Rentrée 2021, prévisible comme d’habitude, le rectorat va surcharger les classes avec les élèves restés sans affectation dont les parents se manifestent. Les autres en attendant risquent d’errer les rues en se tournant vers la délinquance.
Résultats :
– des élèves désorientés, affectés dans des filières qui n’ont rien à voir avec leur projet pro
– des classes surchargées où les plus en difficultés seront délaissés
– des établissements surchargés où la violence régnera
Et bien évidemment la communauté éducative subira la violence, l’échec scolaire et une charge de travail énorme.
À court terme il existe des solutions d’URGENCE que nous STEG-UTG, syndicat guyanais sommes force de proposition, à savoir la possibilité ➔ d’installation rapide de locaux temporaires en utilisant :
– le foncier non exploité (déboisé) ex : abord du centre pénitencier, lotissements de Césaire, espace prévu pour le casino
– les infrastructures inexploitées, laissées à l’abandon ex : terrain de l’ancien centre sociaux culturel de Cayenne, l’AFPA, l’ICF et autres
– dons, prêts, locations d’espaces avec les particuliers
À long terme, il faudrait construire à l’image de la Guyane, pays d’Amazonie des infrastructures adaptées à notre situation géographique, climatique et sociale. La Guyane est un grand territoire avec une démographie importante. Il serait temps de doter chaque commune de façon équitable en terme de collèges et ➔ lycées (ex : un lycée entre Iracoubo et Sinnamary, un autre entre Roura, Matoury et Montsinnery etc.)

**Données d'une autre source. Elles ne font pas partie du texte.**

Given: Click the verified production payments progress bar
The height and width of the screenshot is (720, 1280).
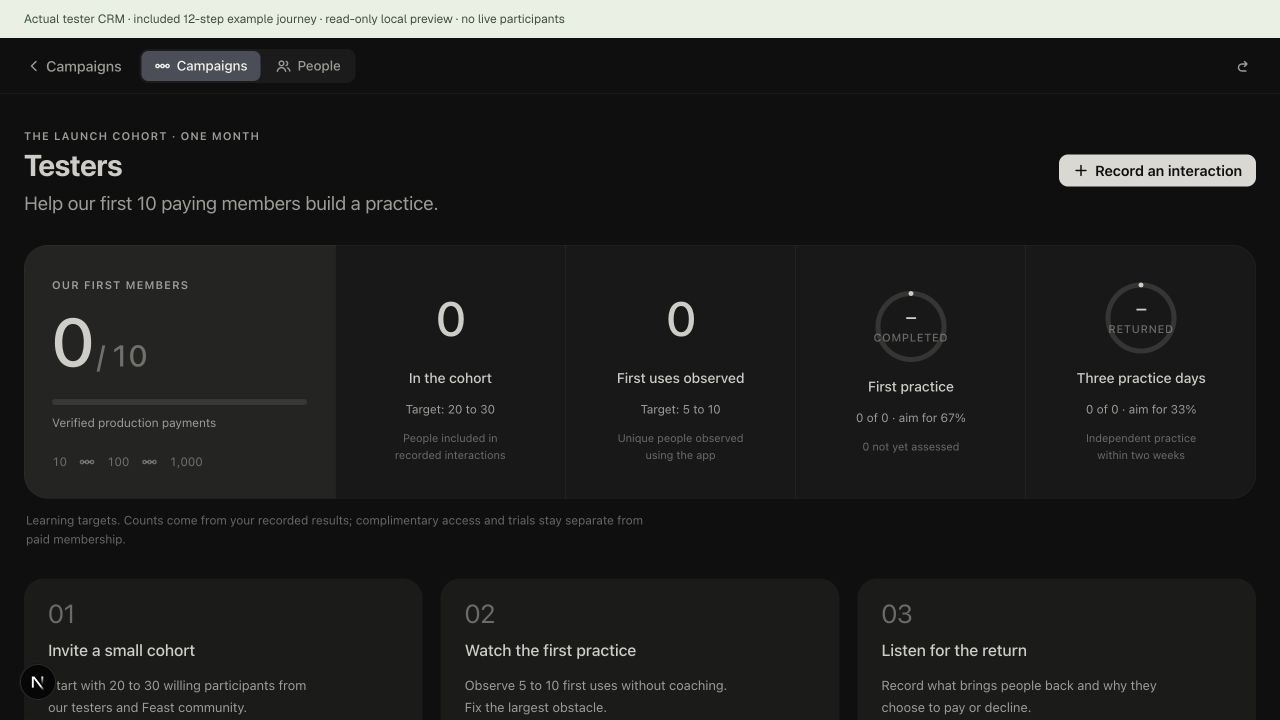Looking at the screenshot, I should click(179, 402).
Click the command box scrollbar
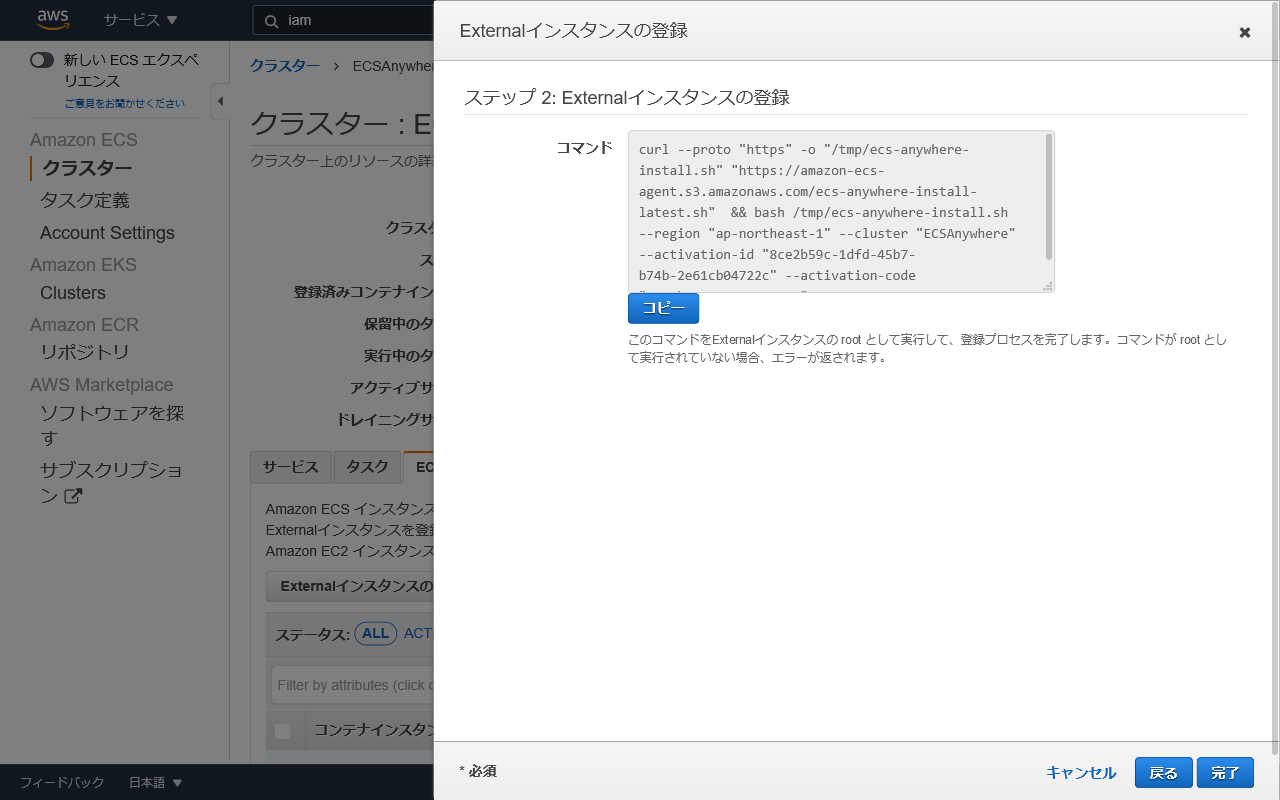This screenshot has width=1280, height=800. pos(1048,197)
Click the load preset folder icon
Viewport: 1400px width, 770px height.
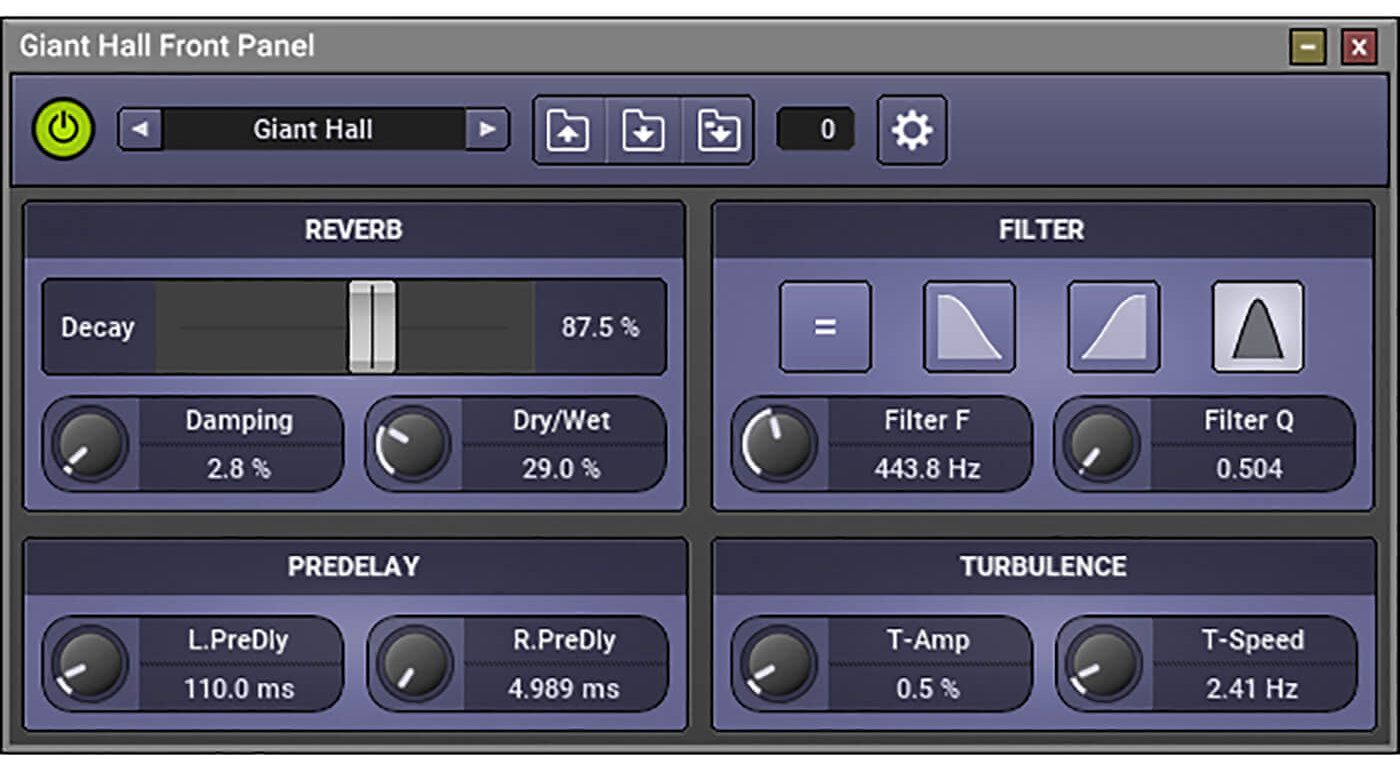568,131
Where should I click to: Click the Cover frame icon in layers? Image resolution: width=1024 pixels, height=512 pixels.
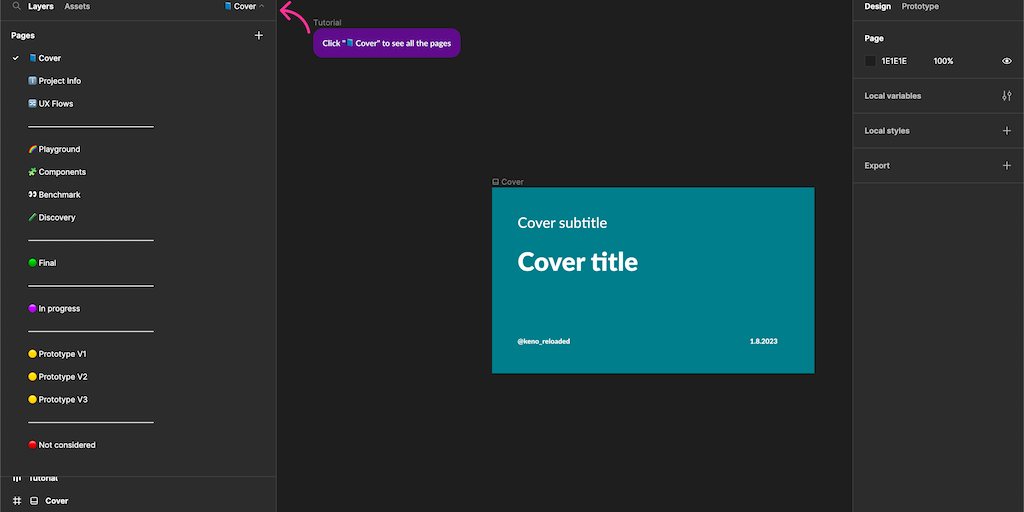[33, 500]
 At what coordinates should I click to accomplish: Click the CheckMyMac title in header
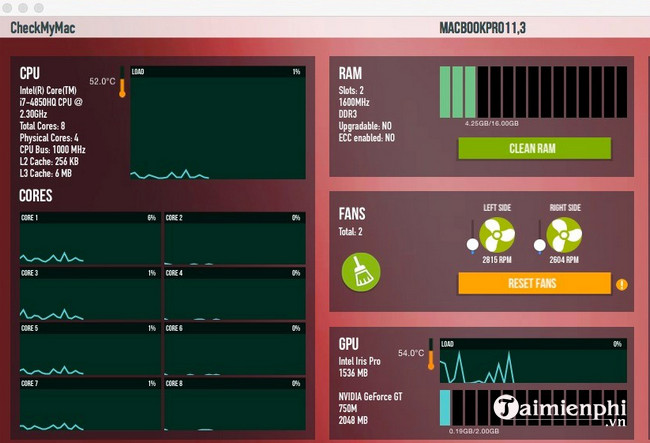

➔ Il faut construire des établissements à taille HUMAINE
Il faut exploiter nos matières premières de construction, adaptées à notre ➔ environnement et respectueuses de celui-ci ; ce qui permettra par la même occasion de créer de l’emploi (bois de Guyane, brique de Guyane…)
➔ Il existe aujourd’hui des méthodes de construction rapides et efficaces à long terme (containers aménagés avec ouvertures ventilées)
Pour rappel, dans les accords de Guyane, nous demandions le désenclavement des ➔ communes, qui permettrait de faciliter les déplacements pour les constructions et l’accès entre autre, à l’éducation pour tous, sans avoir à séparer des familles
LE STEG-UTG exige qu’un Conseil de l’Éducation Nationale Extraordinaire soit organisé pour que ces questions soient traitées et que des solutions D’URGENCE soient adoptées et adoptables dans un délais de 3 mois maximum afin que chaque élève de Guyane puisse étudier dans les meilleures conditions; car cette rentrée en la situation actuelle, impactera négativement toute la communauté éducative.